Perfect squeezing by damping modulation in circuit quantum electrodynamics

TL;DR

This paper demonstrates that modulating the damping rate of a microwave resonator in circuit QED can generate perfect vacuum squeezing, leveraging dissipation for quantum state engineering with potential for qubit-dependent control.

Contribution

It introduces a novel damping modulation technique to achieve perfect squeezing in circuit QED systems, expanding quantum state engineering capabilities.

Findings

Damping modulation produces arbitrary squeezing strength.

The method enables perfect vacuum squeezing.
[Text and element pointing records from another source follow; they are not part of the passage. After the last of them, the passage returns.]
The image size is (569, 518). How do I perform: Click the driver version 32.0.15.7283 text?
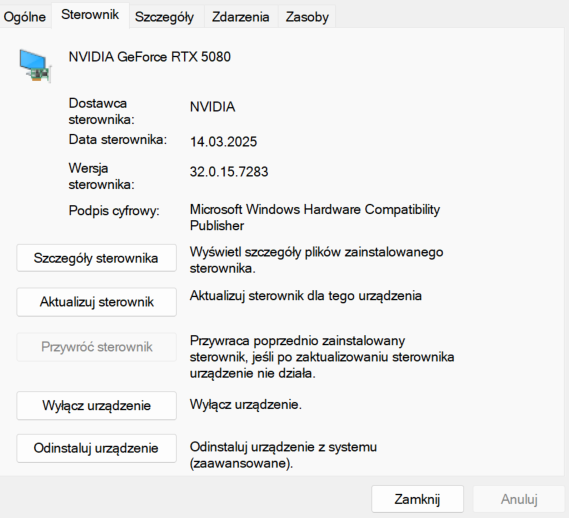tap(229, 172)
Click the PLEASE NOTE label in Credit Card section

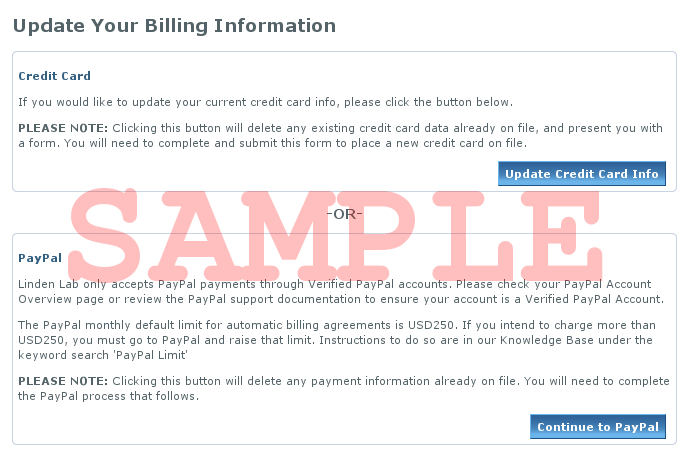63,128
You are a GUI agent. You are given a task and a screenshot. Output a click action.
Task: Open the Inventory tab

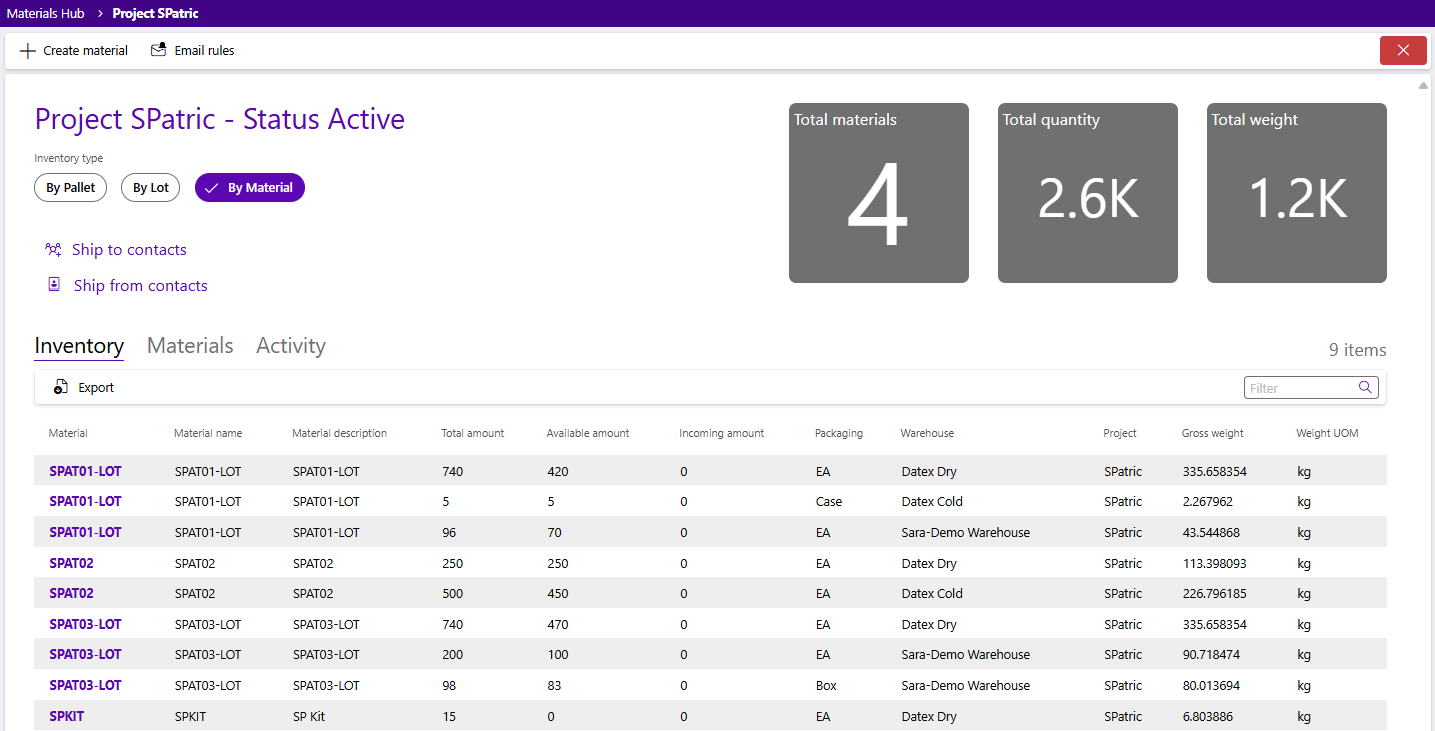coord(79,346)
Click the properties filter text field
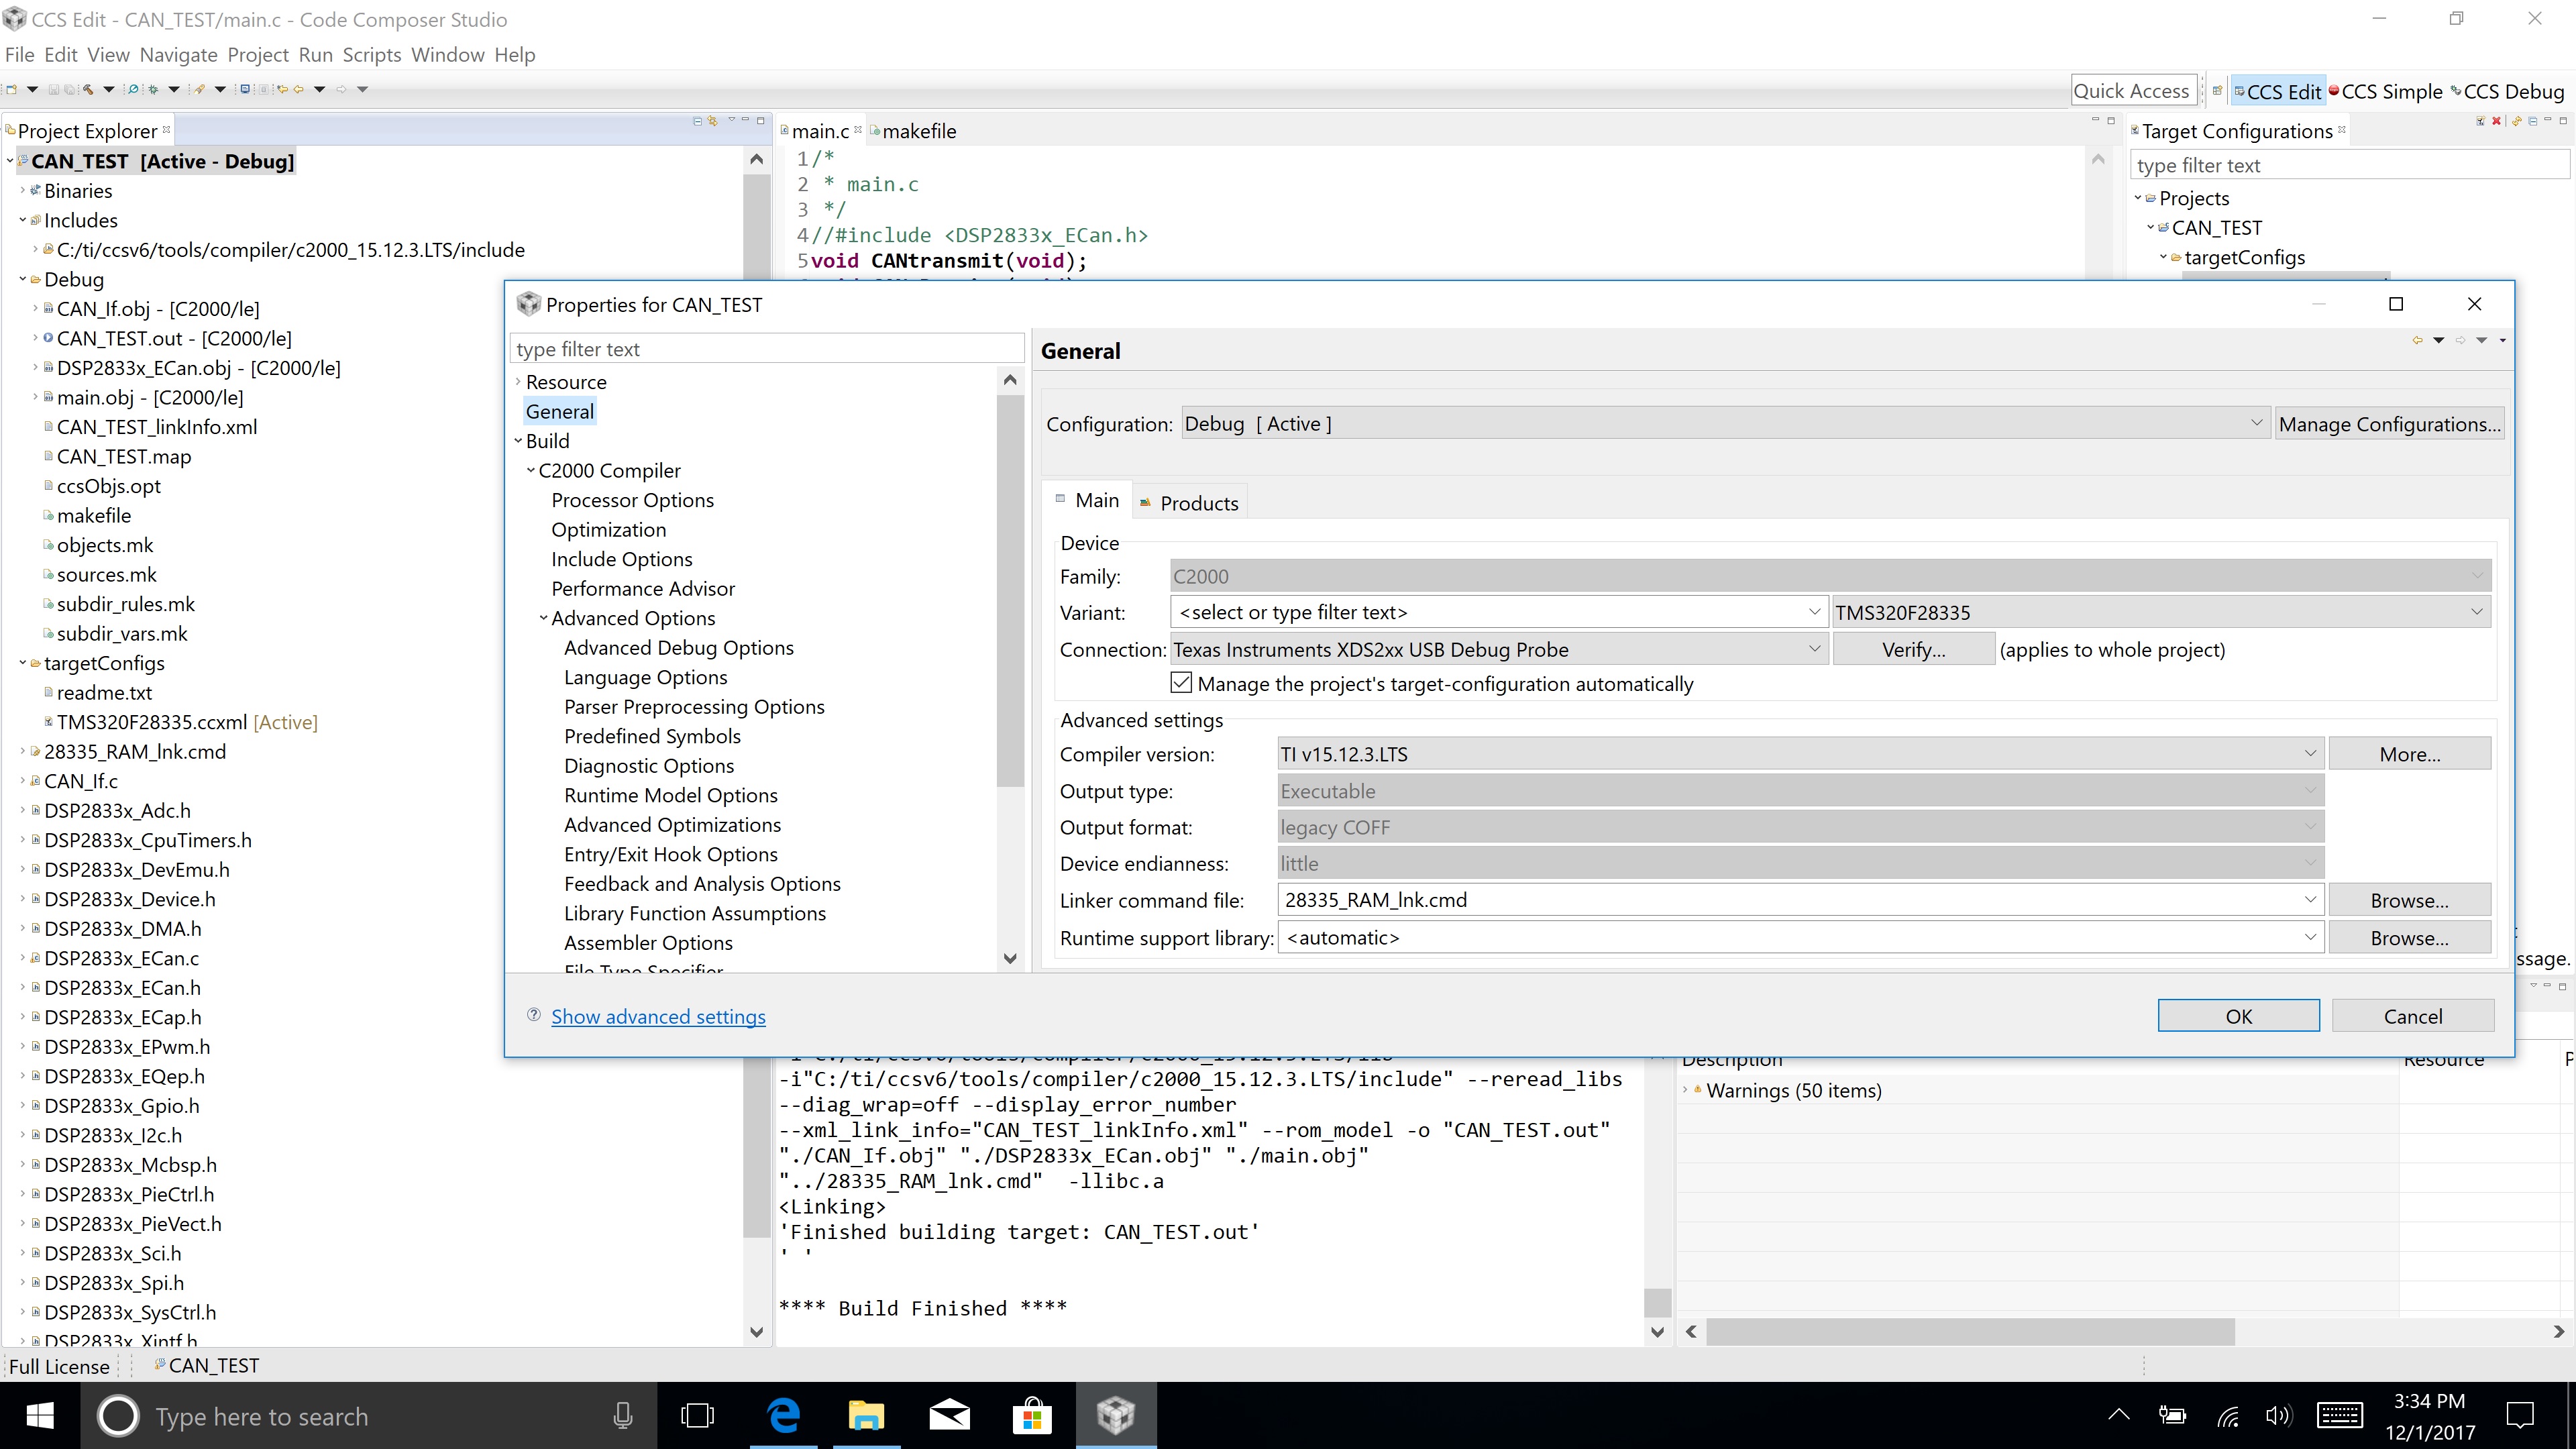 767,349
Qubit-dependent squeezing is achievable.

Abstract

Dissipation-driven quantum state engineering uses the environment to steer the state of quantum systems and preserve quantum coherence in the steady state. We show that modulating the damping rate of a microwave resonator generates a vacuum squeezed state of arbitrary squeezing strength, thereby constituting a mechanism allowing perfect squeezing. Given the recent experimental realizations in circuit QED of a microwave resonator with a tunable damping rate [Yin et al., Phys. Rev. Lett. 110, 107001 (2013)], superconducting circuits are an ideal playground to implement this technique. By dispersively coupling a qubit to the microwave resonator, it is possible to obtain qubit-state dependent squeezing.